First off I haven't used DOMDocument for much, but I will give it a go ( and please read the full post ).
You can use the C14N() method it's not well documented but from my IDE i get this:
/**
* Canonicalize nodes to a string
* @link http://www.php.net/manual/en/domnode.c14n.php
* @param exclusive bool[optional] <p>
* Enable exclusive parsing of only the nodes matched by the provided
* xpath or namespace prefixes.
* </p>
* @param with_comments bool[optional] <p>
* Retain comments in output.
* </p>
* @param xpath array[optional] <p>
* An array of xpaths to filter the nodes by.
* </p>
* @param ns_prefixes array[optional] <p>
* An array of namespace prefixes to filter the nodes by.
* </p>
* @return string canonicalized nodes as a string&return.falseforfailure;
*/
public function C14N ($exclusive = null, $with_comments = null, array $xpath = null, array $ns_prefixes = null) {}
I will simply be taking the example of DOMDocument off of the PHP documentation page for this post.

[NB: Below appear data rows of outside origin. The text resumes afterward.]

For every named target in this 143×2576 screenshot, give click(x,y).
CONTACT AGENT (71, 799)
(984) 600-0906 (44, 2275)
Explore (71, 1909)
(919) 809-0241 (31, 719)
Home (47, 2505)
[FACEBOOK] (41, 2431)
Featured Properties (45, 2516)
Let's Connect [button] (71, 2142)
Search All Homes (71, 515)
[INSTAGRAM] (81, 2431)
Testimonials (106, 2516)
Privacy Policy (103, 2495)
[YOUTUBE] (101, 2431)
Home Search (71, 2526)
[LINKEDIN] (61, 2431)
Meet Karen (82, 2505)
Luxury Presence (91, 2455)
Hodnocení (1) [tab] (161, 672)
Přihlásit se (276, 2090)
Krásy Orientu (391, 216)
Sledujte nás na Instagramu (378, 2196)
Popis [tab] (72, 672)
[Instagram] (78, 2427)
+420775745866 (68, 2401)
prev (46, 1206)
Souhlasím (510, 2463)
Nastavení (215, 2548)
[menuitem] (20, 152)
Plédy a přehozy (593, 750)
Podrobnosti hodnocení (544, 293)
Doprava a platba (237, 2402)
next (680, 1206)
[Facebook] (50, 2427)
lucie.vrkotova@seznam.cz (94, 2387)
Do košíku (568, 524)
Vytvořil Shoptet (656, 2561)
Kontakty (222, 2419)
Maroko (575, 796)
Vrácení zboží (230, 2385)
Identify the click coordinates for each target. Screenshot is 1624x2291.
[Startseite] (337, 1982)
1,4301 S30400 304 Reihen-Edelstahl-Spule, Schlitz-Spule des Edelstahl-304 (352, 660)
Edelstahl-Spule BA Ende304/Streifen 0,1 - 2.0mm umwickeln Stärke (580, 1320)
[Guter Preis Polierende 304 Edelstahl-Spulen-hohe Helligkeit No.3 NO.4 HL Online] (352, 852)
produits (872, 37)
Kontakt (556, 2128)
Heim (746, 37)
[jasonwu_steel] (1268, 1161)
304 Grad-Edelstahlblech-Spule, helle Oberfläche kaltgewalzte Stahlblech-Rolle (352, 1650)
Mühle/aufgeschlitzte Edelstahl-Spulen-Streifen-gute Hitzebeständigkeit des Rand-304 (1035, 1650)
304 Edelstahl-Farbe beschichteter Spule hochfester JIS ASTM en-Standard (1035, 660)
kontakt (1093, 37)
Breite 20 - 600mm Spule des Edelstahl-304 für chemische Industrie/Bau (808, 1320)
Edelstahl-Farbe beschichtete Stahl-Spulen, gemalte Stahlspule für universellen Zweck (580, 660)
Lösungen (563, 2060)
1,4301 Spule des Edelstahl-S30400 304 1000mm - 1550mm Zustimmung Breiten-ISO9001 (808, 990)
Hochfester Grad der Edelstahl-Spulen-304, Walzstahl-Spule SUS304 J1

So that said for my examples I have this obj to start with. ( note where I put the for loop in comments, i'll use this latter for benchmarking ):
$xml = new \DOMDocument( "1.0", "ISO-8859-15" );
$xml_album = $xml->createElement( "Album" );
//---- for( $i=0; $i < 10000; $i++ ){ //for benchmarks I will be adding 30,000 nodes, to get something worth measuring performance on.
// Create some elements.
$xml_track = $xml->createElement( "Track", "The ninth symphony" );
// Set the attributes.
$xml_track->setAttribute( "length", "0:01:15" );
$xml_track->setAttribute( "bitrate", "64kb/s" );
$xml_track->setAttribute( "channels", "2" );
// Create another element, just to show you can add any (realistic to computer) number of sublevels.
$xml_note = $xml->createElement( "Note", "The last symphony composed by Ludwig van Beethoven." );
// Append the whole bunch.
$xml_track->appendChild( $xml_note );
$xml_album->appendChild( $xml_track );
// Repeat the above with some different values..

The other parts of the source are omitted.